[squid-users] very poor performance of rock cache ipc

Alex Rousskov rousskov at measurement-factory.com
Tue Oct 17 03:26:50 UTC 2023


On 2023-10-16 16:24, Julian Taylor wrote:
> On 15.10.23 05:42, Alex Rousskov wrote:
>> On 2023-10-14 12:04, Julian Taylor wrote:
>>> On 14.10.23 17:40, Alex Rousskov wrote:
>>>> On 2023-10-13 16:01, Julian Taylor wrote:
>>>>
>>>
>>> The reproducer uses as single request, the same very thing can be 
>>> observed on a very busy squid
>>
>> If a busy Squid sends lots of IPC messages between worker and disker, 
>> then either there is a Squid bug we do not know about OR that disker 
>> is just not as busy as one might expect it to be.
>>
>> In Squid v6+, you can observe disker queues using mgr:store_queues 
>> cache manager report. In your environment, do those queues always have 
>> lots of requests when Squid is busy? Feel free to share (a pointer to) 
>> a representative sample of those reports from your busy Squid.
>>
>> N.B. Besides worker-disker IPC messages, there are also worker-worker 
>> cache synchronization IPC messages. They also have the same "do not 
>> send IPC messages if the queue has some pending items already" 
>> optimization.

> I checked the queues running with the configuration from my initial mail 
> with workers increase and the queues are generally low, around 1-10 
> items in the queue when sending around 100 parallel requests reading 
> about 100mb data files. Here is a sample: https://dpaste.com/8SLNRW5F8
> Also with the higher request rate than the single curl the majority of 
> work throughput was more than doubled by increasing the blocksize.
> 
> How are the queues supposed to look like on a busy squid that is not 
> spending a large portion of its time doing notify IPC?
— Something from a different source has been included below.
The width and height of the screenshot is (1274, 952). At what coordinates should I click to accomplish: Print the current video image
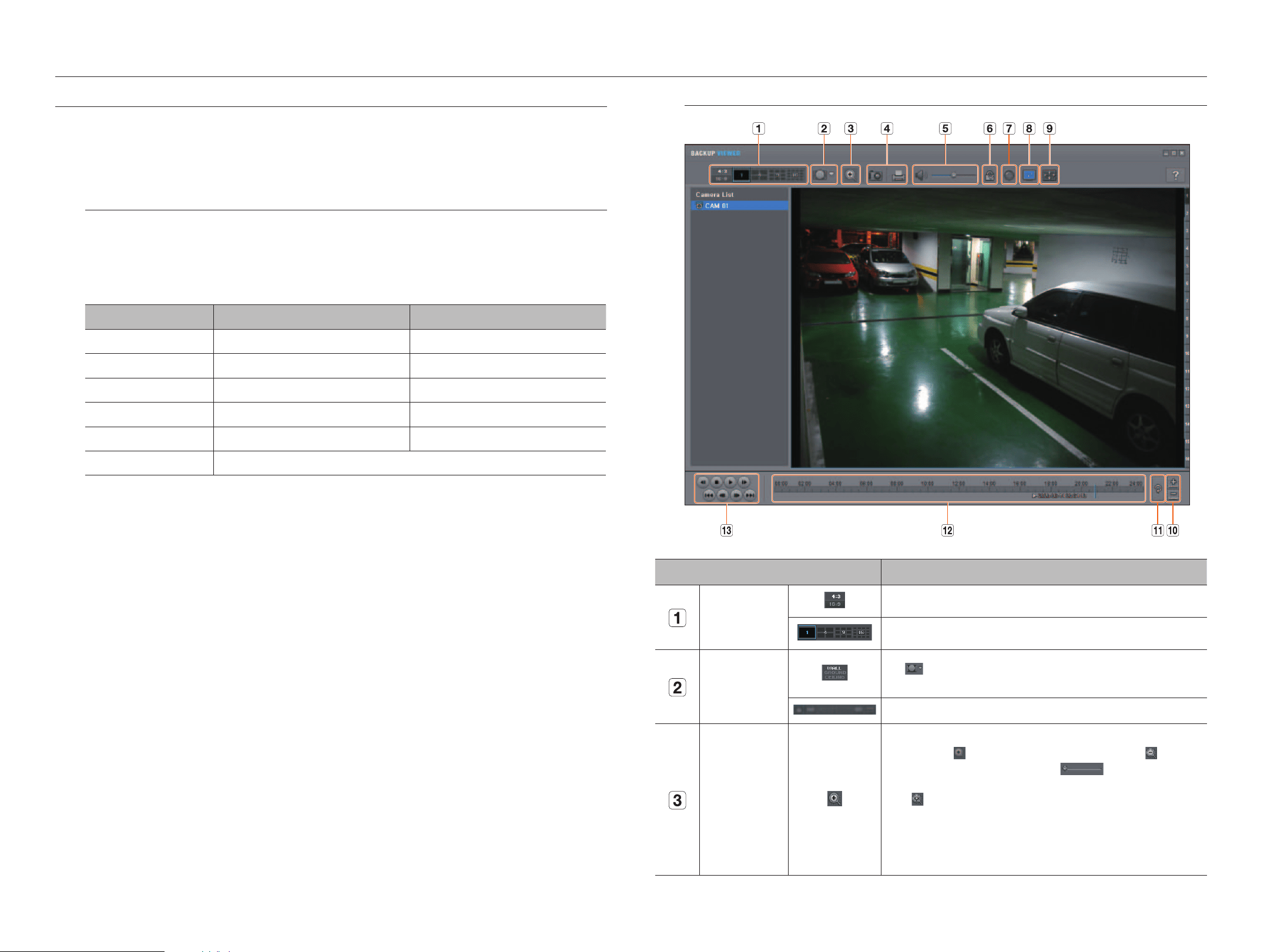point(898,175)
The queues are supposed to look "not empty" -- a non-empty queue does 
not result in IPC notifications. Needless to say, the further away from 
"empty" the queues are, the lesser the chance they will become empty 
when cache manager report is _not_ "looking" at them.


> Increasing the parallel requests does decrease the amount of overhead 
> but its still pretty large, I measured about 10%-30% cpu overhead with 
> 100 parallel requests served from cache in the worker and disker
> Here a snipped of a profile:
> --22.34%--JobDialer<AsyncJob>::dial(AsyncCall&)
>     |
>     |--21.19%--Ipc::UdsSender::start()
>     |       |
>     |        --21.13%--Ipc::UdsSender::write()
>     |           |
>     |           |--16.12%--Ipc::UdsOp::conn()
>     |           |          |
>     |           |           --15.84%--comm_open_uds(int, int, 
> sockaddr_un*, int)
>     |           |                |--1.70%--commSetCloseOnExec(int)
>     |           |                 --1.56%--commSetNonBlocking(int)
>    ...
> --12.98%--comm_close_complete(int)
> 
> Clearing and constructing the large Ipc::TypedMsgHdr is also very 
> noticeable.
> 
> That the overhead and maximum throughput is so low for not so busy 
> squids (say 1-10 requests per second but requests on average > 1MiB) is 
> imo also a reason for concern and could be improved.

I agree.


> If I understand the way it works correctly e.g. the worker when it gets 
> a request splits it into 4k blocks and enqueues read requests into the 
> ipc queue and if the queue is empty it emits a notify ipc so the disker 
> starts popping from the queue.

Yes, at some level of abstraction, the above summary is not wrong. 
However, please keep in mind that, for a single HTTP transaction, most 
of the disk read requests are queued by worker, read by disk, and 
received by worker one read request at a time. There is no disk read 
"prefetching" (yet?).


> On large requests that are answered immediately from the disker the 
> problem seems to be that the queue is mostly empty and it sends an ipc 
> ping pong for each 4k block.

Due to lack of prefetching, the total size of the HTTP response does not 
really affect the queue length. Only the transaction concurrency level 
does; on average, that is determined by mean response time multiplied by 
the I/O request rate from a particular worker to a particular disker.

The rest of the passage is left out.